Rachel Reeves, Labour’s shadow chancellor, has pledged to restore the top income tax bracket and spend the proceeds to boost the number of doctors and nurses in the NHS as the main party of UK opposition was seeking to put clear blue water between itself and the ruling Tories.
She told delegates to Labour’s annual conference in Liverpool that Friday’s decision by Chancellor Kwasi Kwarteng to remove the 45% rate was the wrong priority during a cost of living crisis, describing it as “a tax cut for the top 1%.
The shadow chancellor said a Labor government would use the £2billion raised through the top-slice retax, which applies to earnings over £150,000, to tackle the acute workforce crisis in the NHS.
The money would fund the training of more than 5,000 new health visitors, create another 10,000 nursing and midwifery placements each year and double the number of medical students.
She accused new Prime Minister Liz Truss of abandoning the previous Tory government’s ‘race to the top’ scheme, designed to rebalance the economy away from London and the South East.
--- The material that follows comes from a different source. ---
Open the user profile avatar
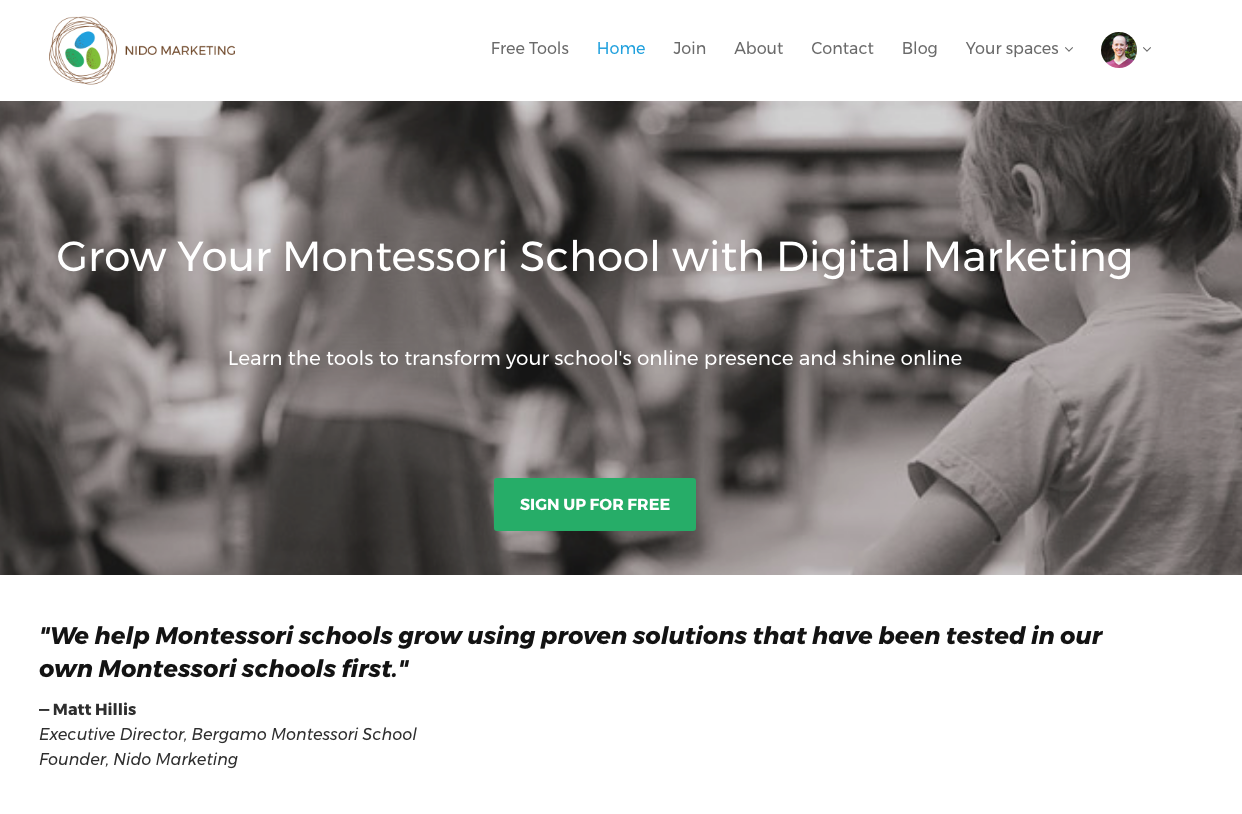The image size is (1242, 814). pyautogui.click(x=1118, y=50)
Instead, Truss was pursuing a “trickle down economy” in which taxes are changed to help the wealthy generate broader economic growth. “This idea has been tried and tested and failed,” she said.
Reeves said as Chancellor she would maintain a tight grip on Britain’s public finances, unlike Kwarteng who last week announced more borrowing than in any budget since 1972 at a time when inflation was already high and interest rates rising.
The so-called mini-budget rattled markets as investors sent the pound plunges and the gildings reach highs. “The message from the financial markets was clear on Friday, and this morning that message is even clearer: the pound is down. This means higher prices as import costs rise,” she said.
“The cost of government borrowing is rising. . . and in turn, this means that the cost of borrowing for workers will also increase, with higher mortgage repayments for families.
Reeves said a Labor government would ensure all its policies were ‘carefully costed and fully funded’ as she accused the Tories of breaking their own budget rules 10 times in the 12 years they have been in power .
The Shadow Chancellor lambasted the Tories for ‘piling over £50bn of national debt every year, due to their reckless decision to put all the costs on borrowing’.
Reeves said a Labor government would also reverse Kwarteng’s £17billion-a-year corporation tax cut, but retain the Chancellor’s two other big cuts: a £13billion cut from the insurance and the basic rate of income tax from 1p next April to 19p, worth £5billion.
Labor leader Sir Keir Starmer decided at the weekend to keep the new basic tax bracket of 19%, realizing that a pledge to restore it to 20% would be seized by political opponents as an attack on the lowest income workers.
One of the biggest differences in economic policy between the government and the opposition today is rather the extent of the measures aimed at the energy crisis.
The government said on Friday its energy price cap program would cost £60billion for just six months. The bailout – made up of £31bn for households and £29bn for businesses – will largely be funded by huge borrowing.
Labour’s energy bailout would have cost just £29billion over the same period because it would have been targeted only at households. The party said it would have been funded by extending the existing energy windfall tax, scrapping the government’s £400 universal payment this autumn and cutting state debt repayments as intervention would have reduced inflation.
Labor is said to have only introduced a £1billion support package for businesses aimed at energy-intensive industries and offered a further £1billion reduction in commercial tariffs for small businesses – paid for by a £2 billion increase in the Digital Services Tax.